Copy the data exactly, keeping every line intact.
Start of Block
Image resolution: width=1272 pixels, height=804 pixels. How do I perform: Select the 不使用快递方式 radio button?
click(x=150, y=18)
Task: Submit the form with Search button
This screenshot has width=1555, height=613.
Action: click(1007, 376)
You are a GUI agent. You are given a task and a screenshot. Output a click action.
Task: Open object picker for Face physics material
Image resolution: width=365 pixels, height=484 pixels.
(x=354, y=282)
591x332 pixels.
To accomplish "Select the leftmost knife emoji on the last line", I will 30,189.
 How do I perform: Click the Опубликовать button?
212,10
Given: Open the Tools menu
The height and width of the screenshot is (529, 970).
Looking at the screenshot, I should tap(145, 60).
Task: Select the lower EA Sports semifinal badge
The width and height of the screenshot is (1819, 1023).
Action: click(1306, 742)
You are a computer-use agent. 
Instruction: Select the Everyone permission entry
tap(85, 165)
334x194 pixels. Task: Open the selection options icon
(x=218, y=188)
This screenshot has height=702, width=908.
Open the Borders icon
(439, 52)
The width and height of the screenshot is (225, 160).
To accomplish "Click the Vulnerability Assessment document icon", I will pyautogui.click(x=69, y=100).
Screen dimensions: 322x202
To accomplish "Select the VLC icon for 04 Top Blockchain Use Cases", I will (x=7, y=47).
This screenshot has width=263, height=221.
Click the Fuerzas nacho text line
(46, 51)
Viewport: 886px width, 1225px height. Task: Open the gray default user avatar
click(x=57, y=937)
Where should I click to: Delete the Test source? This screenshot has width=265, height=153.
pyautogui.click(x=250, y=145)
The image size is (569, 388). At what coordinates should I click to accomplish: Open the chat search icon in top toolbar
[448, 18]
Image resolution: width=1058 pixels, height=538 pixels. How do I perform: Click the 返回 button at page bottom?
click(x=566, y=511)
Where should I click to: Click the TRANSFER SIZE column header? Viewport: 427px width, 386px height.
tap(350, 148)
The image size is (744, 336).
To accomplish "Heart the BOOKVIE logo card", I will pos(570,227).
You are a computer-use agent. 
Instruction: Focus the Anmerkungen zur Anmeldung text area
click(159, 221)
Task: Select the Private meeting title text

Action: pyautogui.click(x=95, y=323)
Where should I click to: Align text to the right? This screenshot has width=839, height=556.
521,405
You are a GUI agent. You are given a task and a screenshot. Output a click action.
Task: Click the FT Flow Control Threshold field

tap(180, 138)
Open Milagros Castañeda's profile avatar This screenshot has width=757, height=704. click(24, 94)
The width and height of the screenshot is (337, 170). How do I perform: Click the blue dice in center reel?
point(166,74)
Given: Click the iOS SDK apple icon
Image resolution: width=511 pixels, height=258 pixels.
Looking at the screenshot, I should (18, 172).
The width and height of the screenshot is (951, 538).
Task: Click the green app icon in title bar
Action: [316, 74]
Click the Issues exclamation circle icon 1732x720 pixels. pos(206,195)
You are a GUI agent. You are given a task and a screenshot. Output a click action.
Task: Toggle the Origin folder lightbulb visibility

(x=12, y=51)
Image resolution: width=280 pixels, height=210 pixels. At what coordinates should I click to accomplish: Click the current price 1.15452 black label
End of Block
[Answer]
Image resolution: width=1272 pixels, height=804 pixels. How do I perform: Select the 不使用快递方式 radio button?
click(x=150, y=18)
Task: Submit the form with Search button
This screenshot has width=1555, height=613.
Action: click(1007, 376)
You are a GUI agent. You are given a task and a screenshot. Output a click action.
Task: Open object picker for Face physics material
Image resolution: width=365 pixels, height=484 pixels.
(x=354, y=282)
591x332 pixels.
To accomplish "Select the leftmost knife emoji on the last line", I will 30,189.
 How do I perform: Click the Опубликовать button?
212,10
Given: Open the Tools menu
The height and width of the screenshot is (529, 970).
Looking at the screenshot, I should tap(145, 60).
Task: Select the lower EA Sports semifinal badge
The width and height of the screenshot is (1819, 1023).
Action: click(1306, 742)
You are a computer-use agent. 
Instruction: Select the Everyone permission entry
tap(85, 165)
334x194 pixels. Task: Open the selection options icon
(x=218, y=188)
This screenshot has height=702, width=908.
Open the Borders icon
(439, 52)
The width and height of the screenshot is (225, 160).
To accomplish "Click the Vulnerability Assessment document icon", I will pyautogui.click(x=69, y=100).
Screen dimensions: 322x202
To accomplish "Select the VLC icon for 04 Top Blockchain Use Cases", I will (x=7, y=47).
This screenshot has width=263, height=221.
Click the Fuerzas nacho text line
(46, 51)
Viewport: 886px width, 1225px height. Task: Open the gray default user avatar
click(x=57, y=937)
Where should I click to: Delete the Test source? This screenshot has width=265, height=153.
pyautogui.click(x=250, y=145)
The image size is (569, 388). At what coordinates should I click to accomplish: Open the chat search icon in top toolbar
[448, 18]
Image resolution: width=1058 pixels, height=538 pixels. How do I perform: Click the 返回 button at page bottom?
click(x=566, y=511)
Where should I click to: Click the TRANSFER SIZE column header? Viewport: 427px width, 386px height.
tap(350, 148)
The image size is (744, 336).
To accomplish "Heart the BOOKVIE logo card", I will pos(570,227).
You are a computer-use agent. 
Instruction: Focus the Anmerkungen zur Anmeldung text area
click(159, 221)
Task: Select the Private meeting title text

Action: pyautogui.click(x=95, y=323)
Where should I click to: Align text to the right? This screenshot has width=839, height=556.
521,405
You are a GUI agent. You are given a task and a screenshot. Output a click action.
Task: Click the FT Flow Control Threshold field

tap(180, 138)
Open Milagros Castañeda's profile avatar This screenshot has width=757, height=704. click(24, 94)
The width and height of the screenshot is (337, 170). How do I perform: Click the blue dice in center reel?
point(166,74)
Given: Click the iOS SDK apple icon
Image resolution: width=511 pixels, height=258 pixels.
Looking at the screenshot, I should (18, 172).
The width and height of the screenshot is (951, 538).
Task: Click the green app icon in title bar
Action: [316, 74]
Click the Issues exclamation circle icon 1732x720 pixels. pos(206,195)
You are a GUI agent. You are given a task and a screenshot. Output a click action.
Task: Toggle the Origin folder lightbulb visibility

(x=12, y=51)
Image resolution: width=280 pixels, height=210 pixels. At what coordinates should I click to accomplish: Click the current price 1.15452 black label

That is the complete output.